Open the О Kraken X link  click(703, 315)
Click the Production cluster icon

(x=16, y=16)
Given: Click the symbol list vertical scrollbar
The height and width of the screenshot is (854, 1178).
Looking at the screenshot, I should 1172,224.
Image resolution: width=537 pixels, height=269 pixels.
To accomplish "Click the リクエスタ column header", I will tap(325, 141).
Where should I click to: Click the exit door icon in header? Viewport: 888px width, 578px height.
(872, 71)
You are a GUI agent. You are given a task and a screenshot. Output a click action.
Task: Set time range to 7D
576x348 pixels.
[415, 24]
--------------------
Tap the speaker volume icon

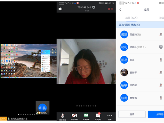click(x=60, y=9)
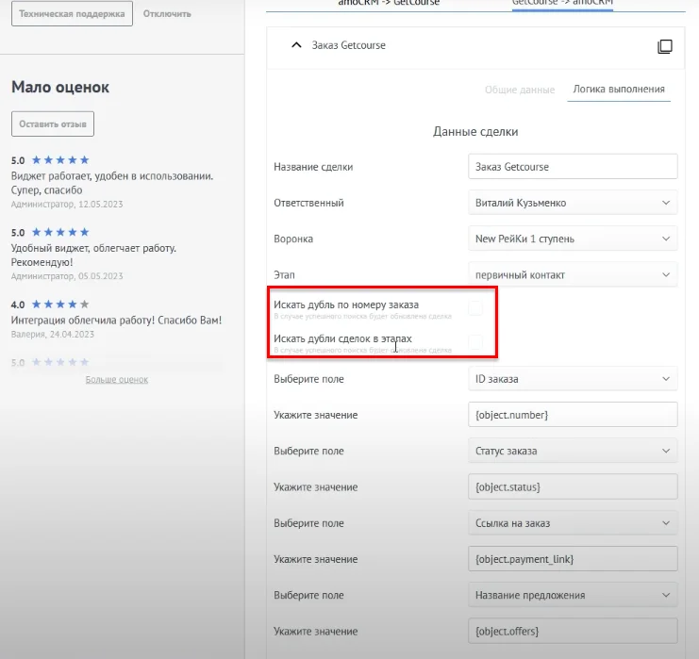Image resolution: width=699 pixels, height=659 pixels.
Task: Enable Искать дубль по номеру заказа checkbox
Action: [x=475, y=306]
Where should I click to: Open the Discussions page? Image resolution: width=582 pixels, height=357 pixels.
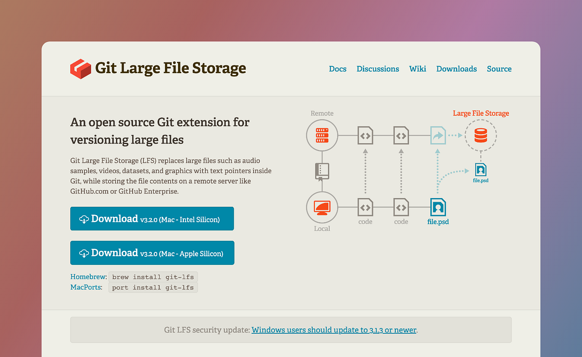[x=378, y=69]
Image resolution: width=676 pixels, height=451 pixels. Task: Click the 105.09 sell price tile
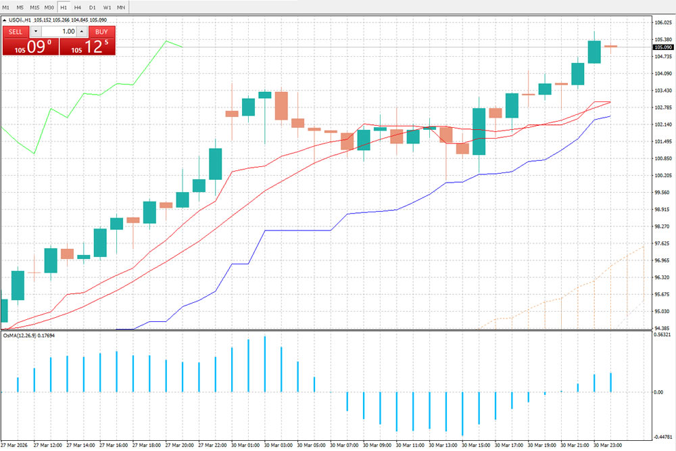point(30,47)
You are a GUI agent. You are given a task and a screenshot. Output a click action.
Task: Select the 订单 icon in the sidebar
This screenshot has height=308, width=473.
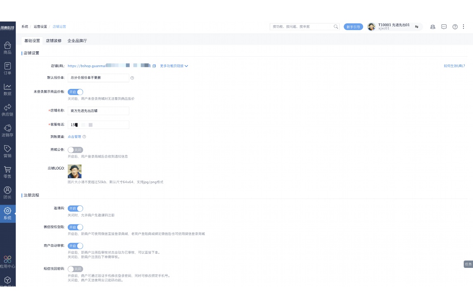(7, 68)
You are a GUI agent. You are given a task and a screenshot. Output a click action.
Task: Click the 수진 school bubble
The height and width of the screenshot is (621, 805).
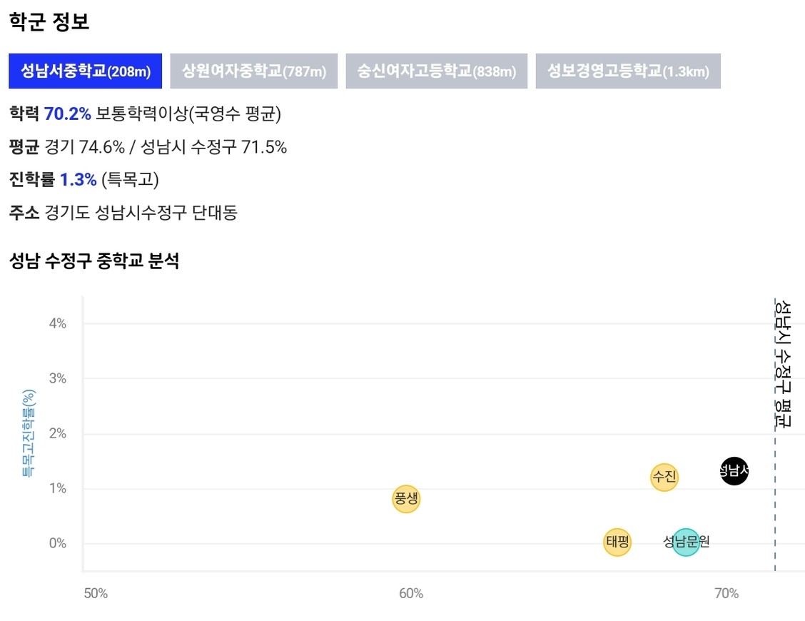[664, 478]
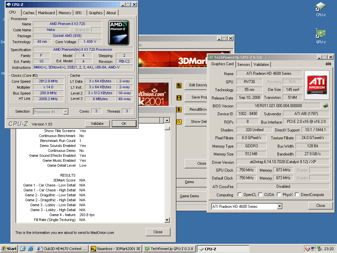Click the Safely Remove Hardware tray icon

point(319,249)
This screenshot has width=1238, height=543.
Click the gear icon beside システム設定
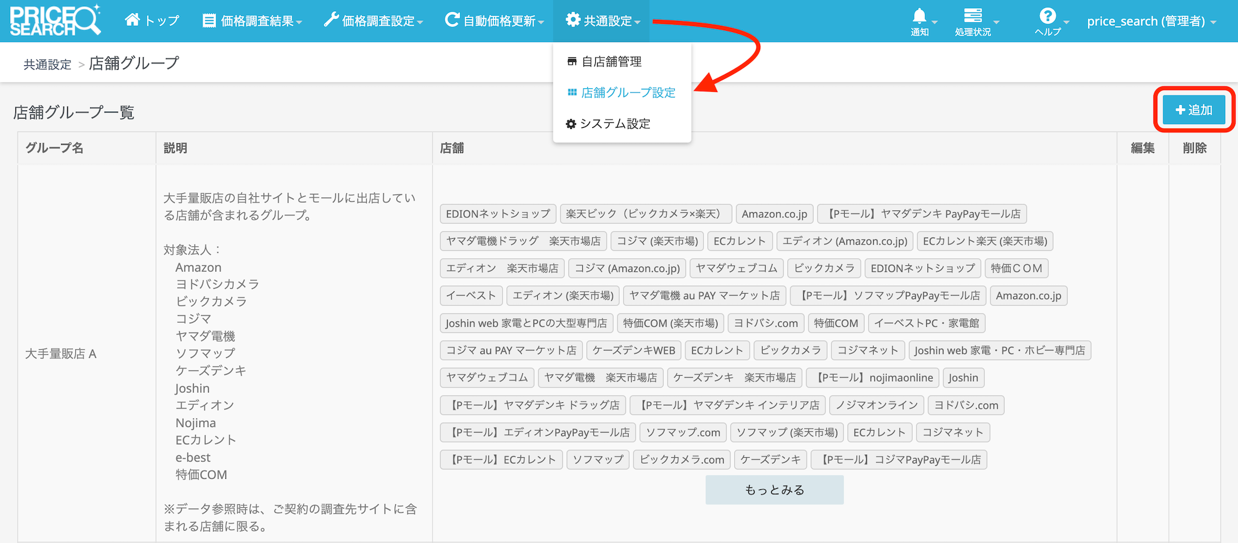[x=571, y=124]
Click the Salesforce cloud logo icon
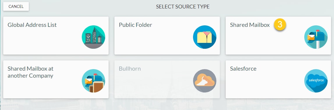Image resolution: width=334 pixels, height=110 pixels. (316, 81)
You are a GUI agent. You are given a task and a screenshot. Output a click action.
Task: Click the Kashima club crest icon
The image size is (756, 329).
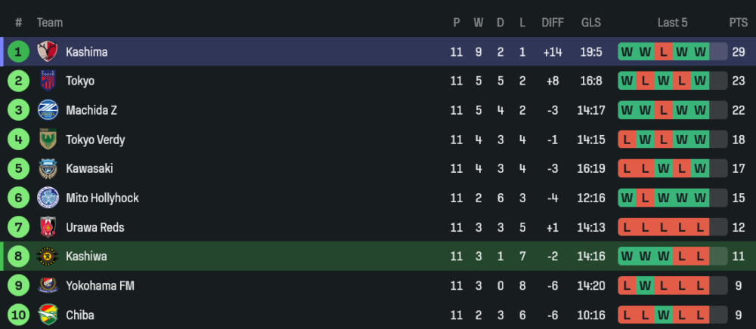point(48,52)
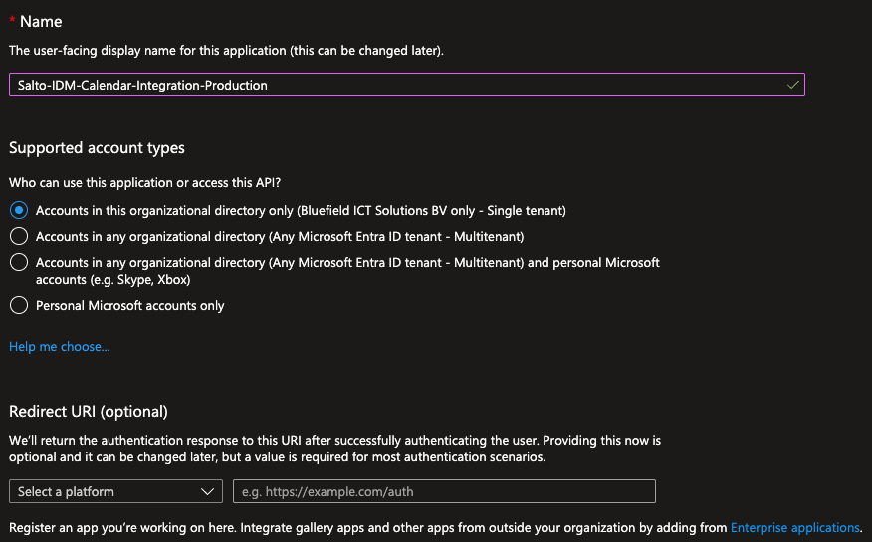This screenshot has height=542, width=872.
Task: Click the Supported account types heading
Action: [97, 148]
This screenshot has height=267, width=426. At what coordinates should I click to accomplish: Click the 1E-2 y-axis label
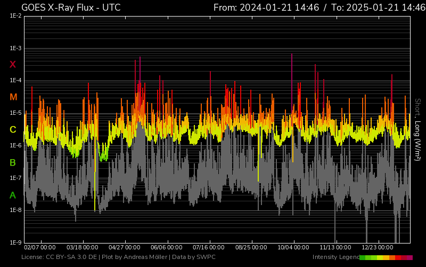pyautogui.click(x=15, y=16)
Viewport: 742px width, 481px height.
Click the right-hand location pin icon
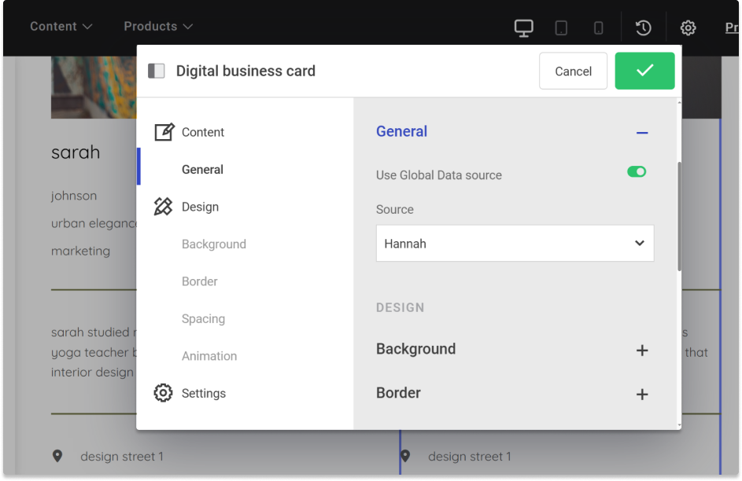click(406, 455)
--------------------
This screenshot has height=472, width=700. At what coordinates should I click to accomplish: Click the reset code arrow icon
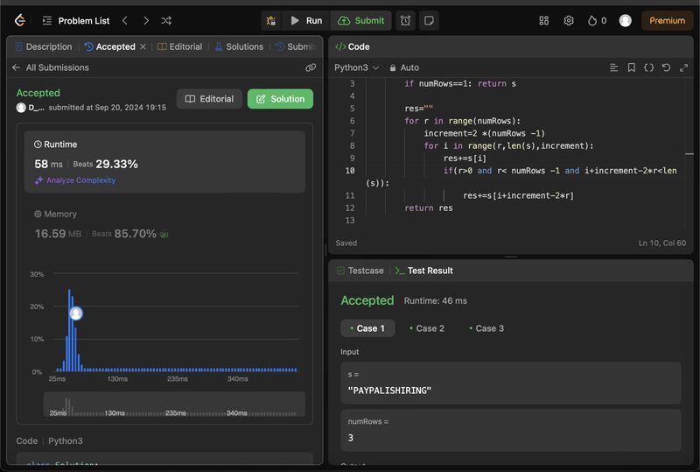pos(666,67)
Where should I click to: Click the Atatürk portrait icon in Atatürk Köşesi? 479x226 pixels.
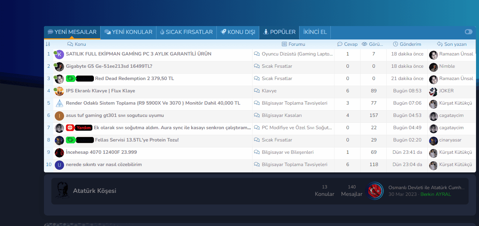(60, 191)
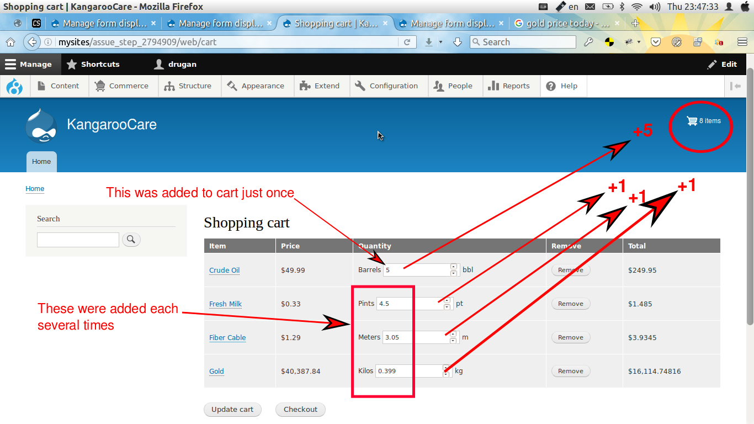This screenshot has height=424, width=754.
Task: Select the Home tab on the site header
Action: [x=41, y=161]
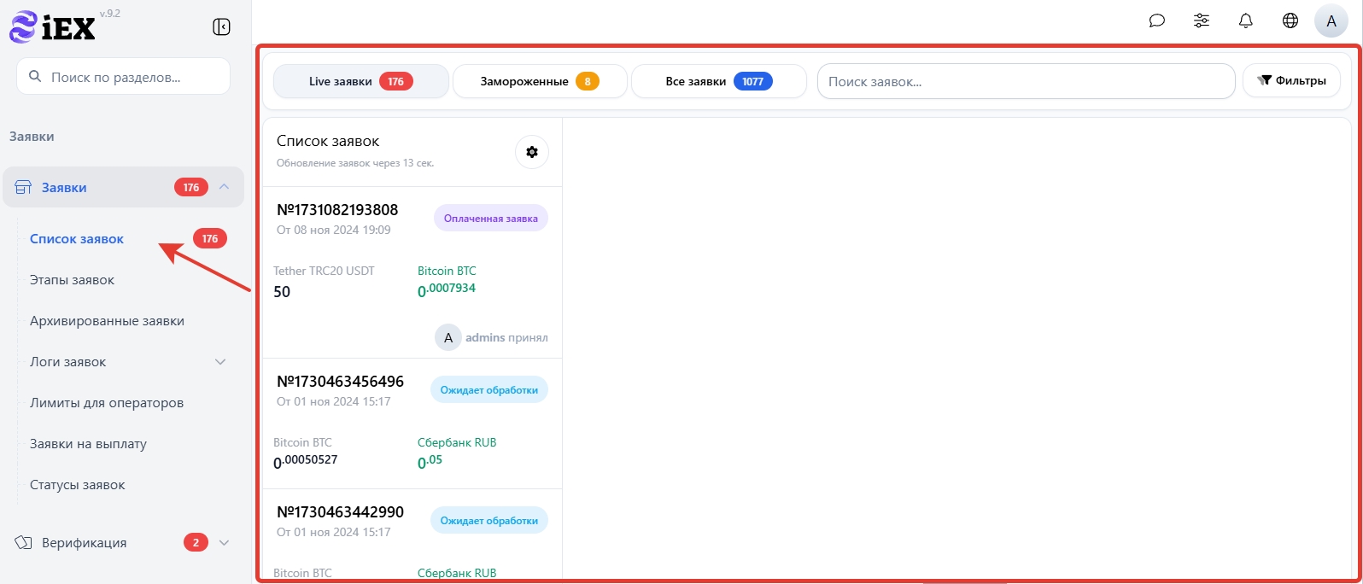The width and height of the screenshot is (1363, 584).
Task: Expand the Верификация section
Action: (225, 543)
--------------------
Everything from the line with "Image resolution: width=676" through the line with "Task: Click the Kashima club crest icon" in the material above should be transcribed exactly, except the pictures.

RESULT OF THE EXERCISE:
Image resolution: width=676 pixels, height=451 pixels. Task: Click the 105.09 sell price tile
point(30,47)
You are a GUI agent. You are given a task and a screenshot. Output a click action.
Task: Select the 订单 icon in the sidebar
This screenshot has height=308, width=473.
(7, 68)
You are a GUI agent. You are given a task and a screenshot. Output a click action.
Task: Click the 수진 school bubble
The height and width of the screenshot is (621, 805).
[664, 478]
Click the Safely Remove Hardware tray icon

point(319,249)
This screenshot has width=1238, height=543.
Click the gear icon beside システム設定
[x=571, y=124]
Click the Salesforce cloud logo icon
Image resolution: width=334 pixels, height=110 pixels. (316, 81)
You are a GUI agent. You are given a task and a screenshot. Output a click action.
Task: Click the Kashima club crest icon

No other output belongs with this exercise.